§ **THE TASK**
Skip the pictures. Retype exactly, and only, the lines between the line holding "How do I perform: Uncheck" and the last line below, inclusive.

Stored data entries

[Start of Attachment]

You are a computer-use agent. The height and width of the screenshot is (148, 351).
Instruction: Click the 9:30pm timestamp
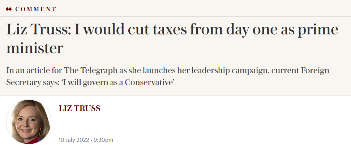(x=104, y=140)
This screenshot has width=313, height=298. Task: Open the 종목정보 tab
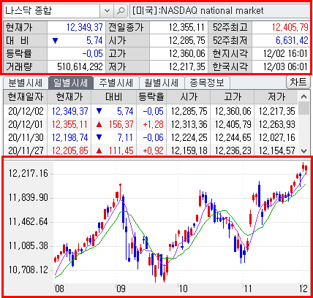click(x=207, y=83)
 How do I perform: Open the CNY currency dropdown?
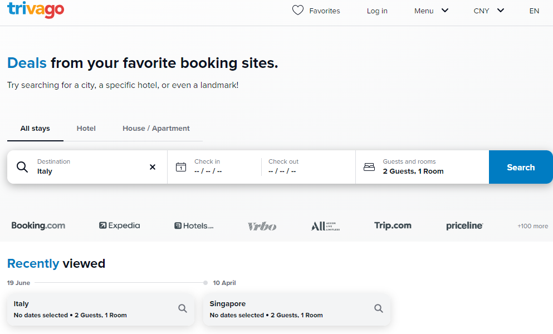489,11

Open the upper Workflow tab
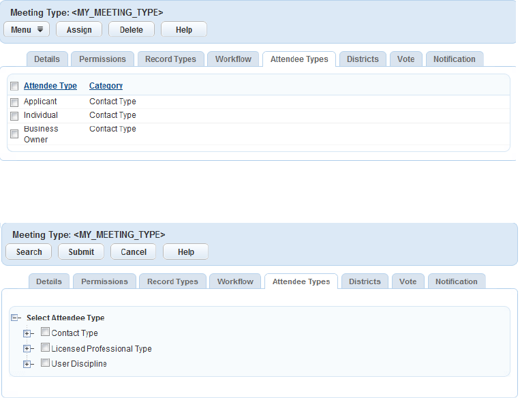[233, 59]
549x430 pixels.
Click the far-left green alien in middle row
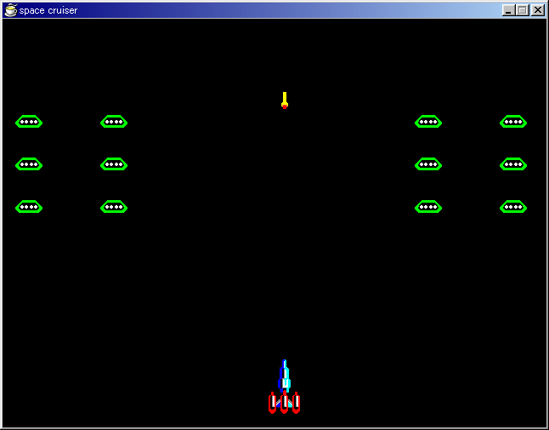coord(29,164)
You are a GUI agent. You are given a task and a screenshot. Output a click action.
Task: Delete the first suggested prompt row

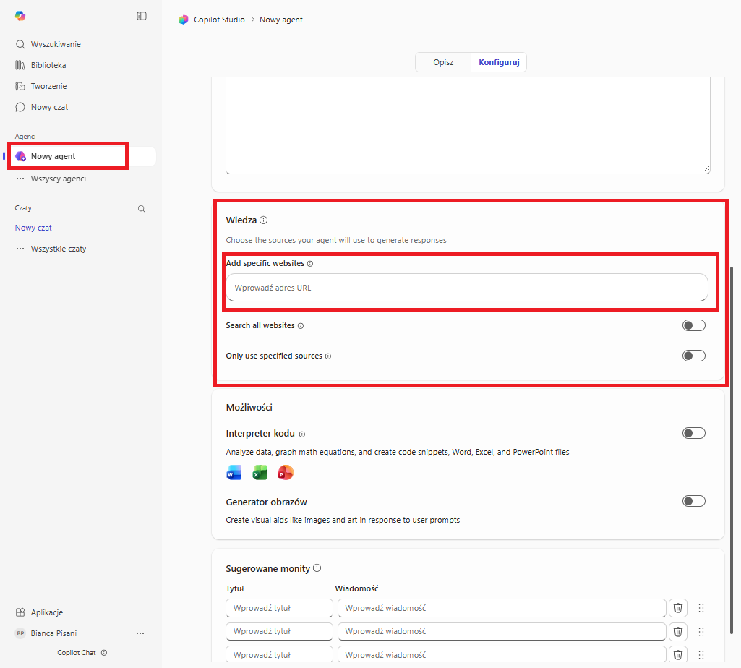click(677, 608)
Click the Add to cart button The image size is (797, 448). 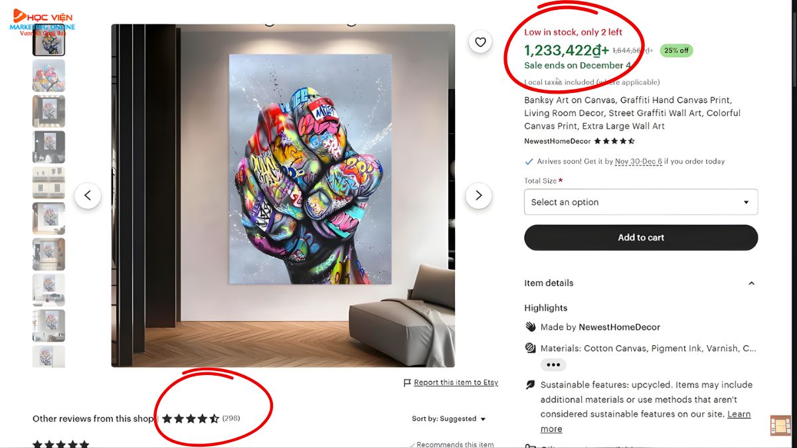click(x=640, y=238)
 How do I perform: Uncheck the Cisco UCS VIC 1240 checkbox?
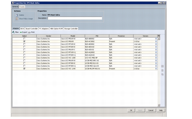24,69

[End of Attachment]

§ **RESPONSE**
 How do I perform: Uncheck the Cisco UCS VIC 1240 checkbox?
24,69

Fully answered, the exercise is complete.